Street Fighter’s Most Absurd Game Moment Finally Hits the Big Screen, and That’s Exactly Why I’m Hyped
The new Street Fighter movie just did the one thing every previous adaptation avoided, it leaned fully into the franchise’s absurdity. And not in a wink-and-nod way, but with confidence. The reboot’s trailer includes one of the strangest and most iconic moments from the games, and its presence instantly signals that this time, the filmmakers actually get it.
For decades, Street Fighter has thrived not because it is grounded or realistic, but because it is loud, colorful, and gleefully unhinged. The fact that the new movie is embracing that energy has me more excited than any casting announcement ever could.
Yes, Someone Fights a Car in the Street Fighter Movie
One brief moment in the trailer says everything. A fighter steps into an arena and proceeds to beat the absolute life out of a car, in front of a crowd, with their bare hands.
For longtime fans, this is not random chaos. It is a direct lift from the Street Fighter II bonus stage, where players are instructed to destroy a parked vehicle before time runs out. The sequence was never about realism. It was about spectacle, rhythm, and teaching players to vary their attacks instead of button-mashing.
Seeing that moment translated into live action is both surreal and deeply reassuring. It suggests the film is not embarrassed by the franchise’s quirks. It is celebrating them.
Why This Bonus Stage Matters More Than It Seems
The car-destruction stage is goofy, impractical, and completely unnecessary to any serious plot. That is precisely why it matters.
Street Fighter has always existed in a heightened reality where fighters shoot fireballs, stretch their limbs, and suplex opponents from impossible heights. A sumo wrestler punching a sedan into scrap metal is not out of place, it is foundational.
By including this moment as a real in-universe event rather than a blink-and-you-miss-it reference, the movie establishes tone. This is a world where absurdity is normal, and that choice sets it apart from past adaptations that tried to sand down the edges.
Street Fighter Has Always Been at Its Best When It’s Weird
What separates Street Fighter from other fighting franchises is personality. While Mortal Kombat leans into brutality and Virtua Fighter aims for realism, Street Fighter thrives on exaggerated characters and cartoon logic.
That weirdness is not a flaw, it is the engine. When adaptations ignore it, the results feel hollow. The 1994 Street Fighter movie struggled most when it tried to be a standard military action film. Its most memorable moments, Raul Julia’s operatic M. Bison or the intentionally dim-witted Zangief, worked because they embraced the silliness instead of running from it.
The new movie appears to have learned that lesson.
Tone Is Everything for a Street Fighter Adaptation
Including the car-fighting moment is not just a fun Easter egg. It is a statement of intent. It tells the audience that the filmmakers understand the balance required to make Street Fighter work.
The fights can be intense without being joyless. The characters can be powerful without being grim. The world can be strange without apologizing for it.

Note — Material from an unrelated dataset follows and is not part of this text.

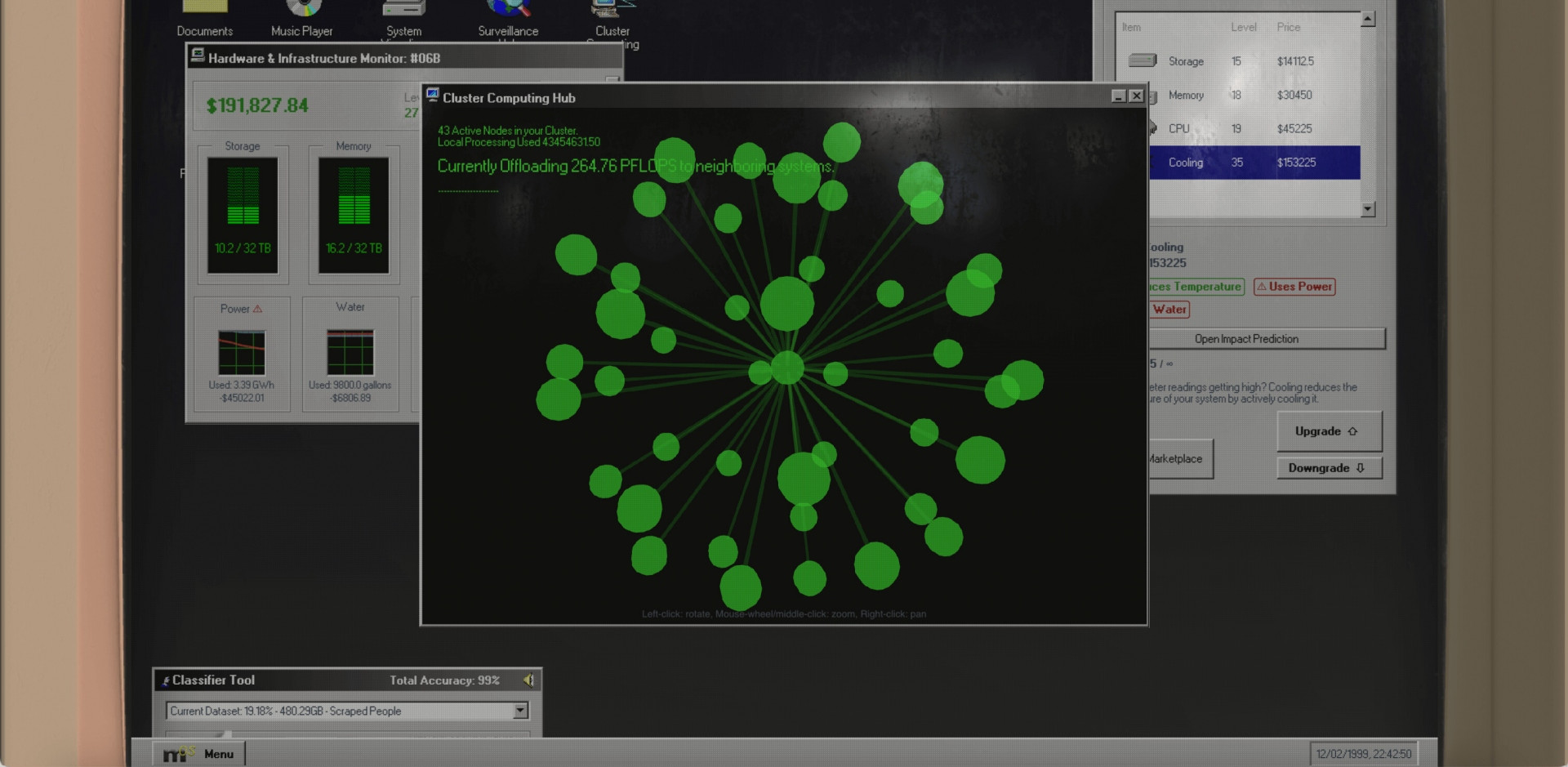Click the Power usage graph

(x=242, y=353)
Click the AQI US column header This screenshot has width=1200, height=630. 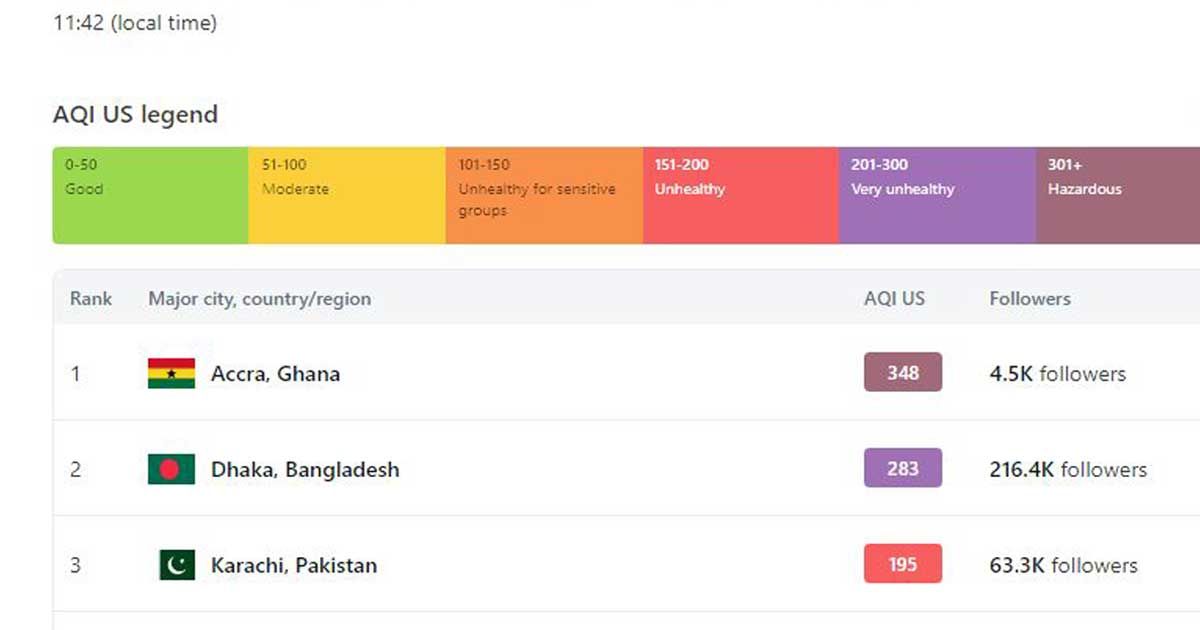[x=894, y=298]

That balance has eluded every adaptation so far. The trailer suggests this reboot might finally crack it.
Why This Makes the Reboot So Promising
Instead of another flat retelling or a self-serious reinvention, the new Street Fighter movie seems to be building a world where absurd spectacles are part of the culture. People gather to watch fighters do impossible things, including demolishing cars for sport.
That choice transforms what could have been a throwaway gag into a cornerstone of world-building. It tells fans that the filmmakers are not just adapting characters, they are adapting the spirit of the games.
As someone who has spent years with this franchise, that is all I wanted.
Final Thoughts
I wanted the next Street Fighter movie to be bold, strange, and unafraid to look ridiculous. The trailer delivered exactly that. By embracing one of the series’ most infamous bonus stages, the reboot signals that it understands what makes Street Fighter special.
If the rest of the film carries that same energy, we may finally get a Street Fighter movie that feels like Street Fighter.